# Work required
Would you please output the lines from the one holding "title line 金魚が衰弱したまま" to the end of the entries, exactly and with no others?

-- Records for the task follows --

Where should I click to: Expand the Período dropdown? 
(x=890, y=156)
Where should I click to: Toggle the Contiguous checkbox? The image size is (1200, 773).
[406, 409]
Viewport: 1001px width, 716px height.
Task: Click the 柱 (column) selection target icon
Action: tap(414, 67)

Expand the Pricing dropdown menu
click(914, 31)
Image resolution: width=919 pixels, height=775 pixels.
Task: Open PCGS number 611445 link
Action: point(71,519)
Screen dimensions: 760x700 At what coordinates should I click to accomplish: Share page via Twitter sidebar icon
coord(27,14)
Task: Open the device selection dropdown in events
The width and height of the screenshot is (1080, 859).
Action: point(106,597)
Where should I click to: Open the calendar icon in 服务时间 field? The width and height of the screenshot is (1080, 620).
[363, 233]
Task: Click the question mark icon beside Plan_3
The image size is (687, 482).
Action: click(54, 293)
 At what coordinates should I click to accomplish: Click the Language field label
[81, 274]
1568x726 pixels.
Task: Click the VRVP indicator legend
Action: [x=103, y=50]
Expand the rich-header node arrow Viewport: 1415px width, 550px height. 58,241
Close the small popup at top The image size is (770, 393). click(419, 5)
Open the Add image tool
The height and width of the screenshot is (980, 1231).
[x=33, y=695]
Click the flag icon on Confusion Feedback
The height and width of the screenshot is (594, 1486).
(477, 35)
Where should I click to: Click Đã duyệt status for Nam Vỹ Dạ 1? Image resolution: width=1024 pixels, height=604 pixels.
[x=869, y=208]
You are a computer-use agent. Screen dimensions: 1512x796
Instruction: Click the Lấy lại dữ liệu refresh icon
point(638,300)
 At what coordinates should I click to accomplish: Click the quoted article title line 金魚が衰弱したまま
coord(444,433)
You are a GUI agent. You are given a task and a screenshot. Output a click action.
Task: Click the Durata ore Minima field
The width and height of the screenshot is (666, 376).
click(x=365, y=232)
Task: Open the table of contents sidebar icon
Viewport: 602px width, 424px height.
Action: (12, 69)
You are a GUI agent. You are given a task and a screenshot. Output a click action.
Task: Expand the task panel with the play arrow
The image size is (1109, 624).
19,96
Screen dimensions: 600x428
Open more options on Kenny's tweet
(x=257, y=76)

-- Records for the task concluded --

# Answer section
 At what coordinates should I click to accomplish: Click the quoted article title line 金魚が衰弱したまま
coord(444,433)
You are a GUI agent. You are given a task and a screenshot. Output a click action.
Task: Click the Durata ore Minima field
The width and height of the screenshot is (666, 376).
click(x=365, y=232)
Task: Open the table of contents sidebar icon
Viewport: 602px width, 424px height.
Action: (12, 69)
You are a GUI agent. You are given a task and a screenshot. Output a click action.
Task: Expand the task panel with the play arrow
The image size is (1109, 624).
19,96
Screen dimensions: 600x428
Open more options on Kenny's tweet
(x=257, y=76)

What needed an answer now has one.